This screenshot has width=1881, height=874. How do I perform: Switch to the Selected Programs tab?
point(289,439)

################

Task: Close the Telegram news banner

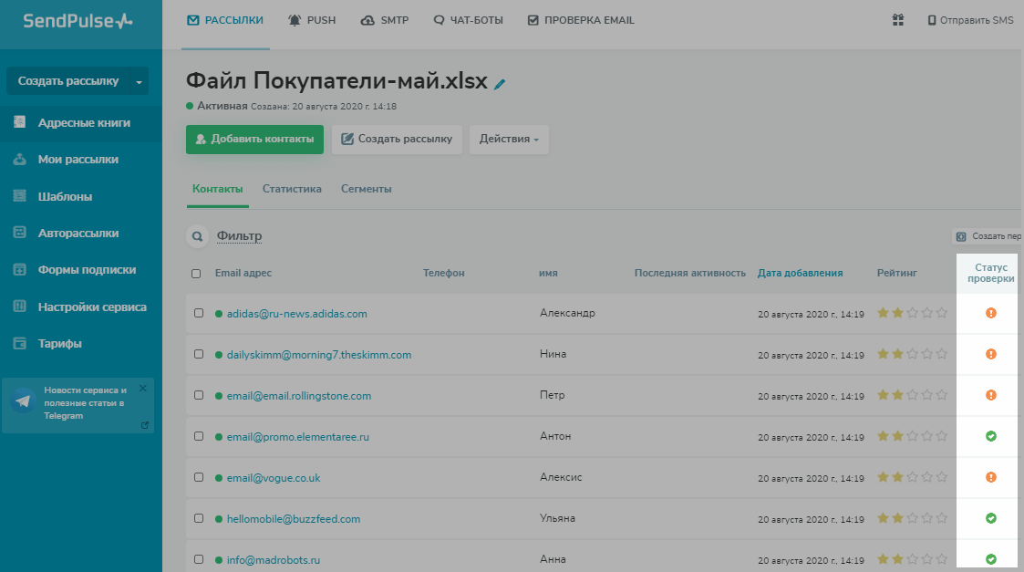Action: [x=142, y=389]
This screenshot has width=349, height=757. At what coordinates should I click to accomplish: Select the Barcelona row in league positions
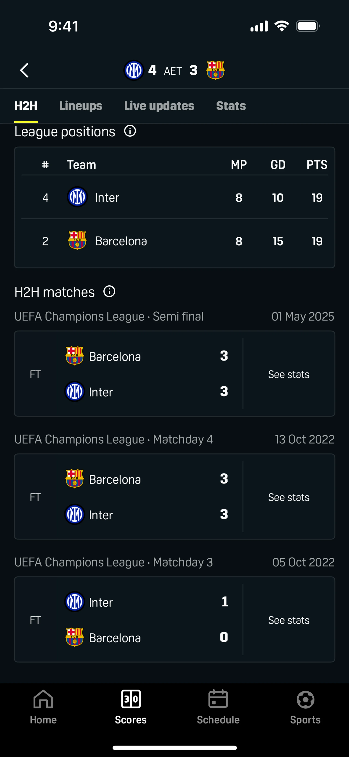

################

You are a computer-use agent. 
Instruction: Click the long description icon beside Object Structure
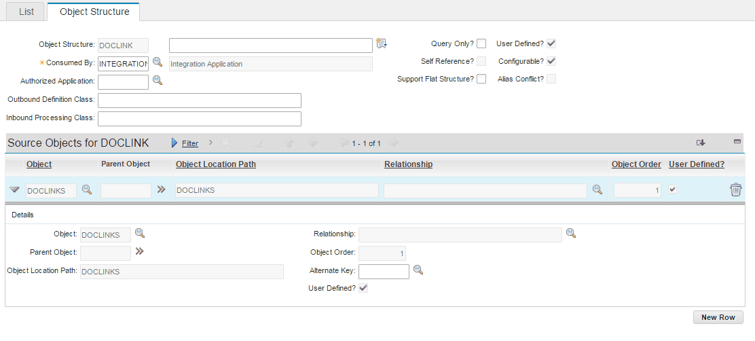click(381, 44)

################

**Given request:**
Transcribe the rows without alteration, from the line containing "This screenshot has width=1881, height=874." through the line containing "point(289,439)", both included.

**Solution to this exercise:**
This screenshot has width=1881, height=874. How do I perform: Switch to the Selected Programs tab?
point(289,439)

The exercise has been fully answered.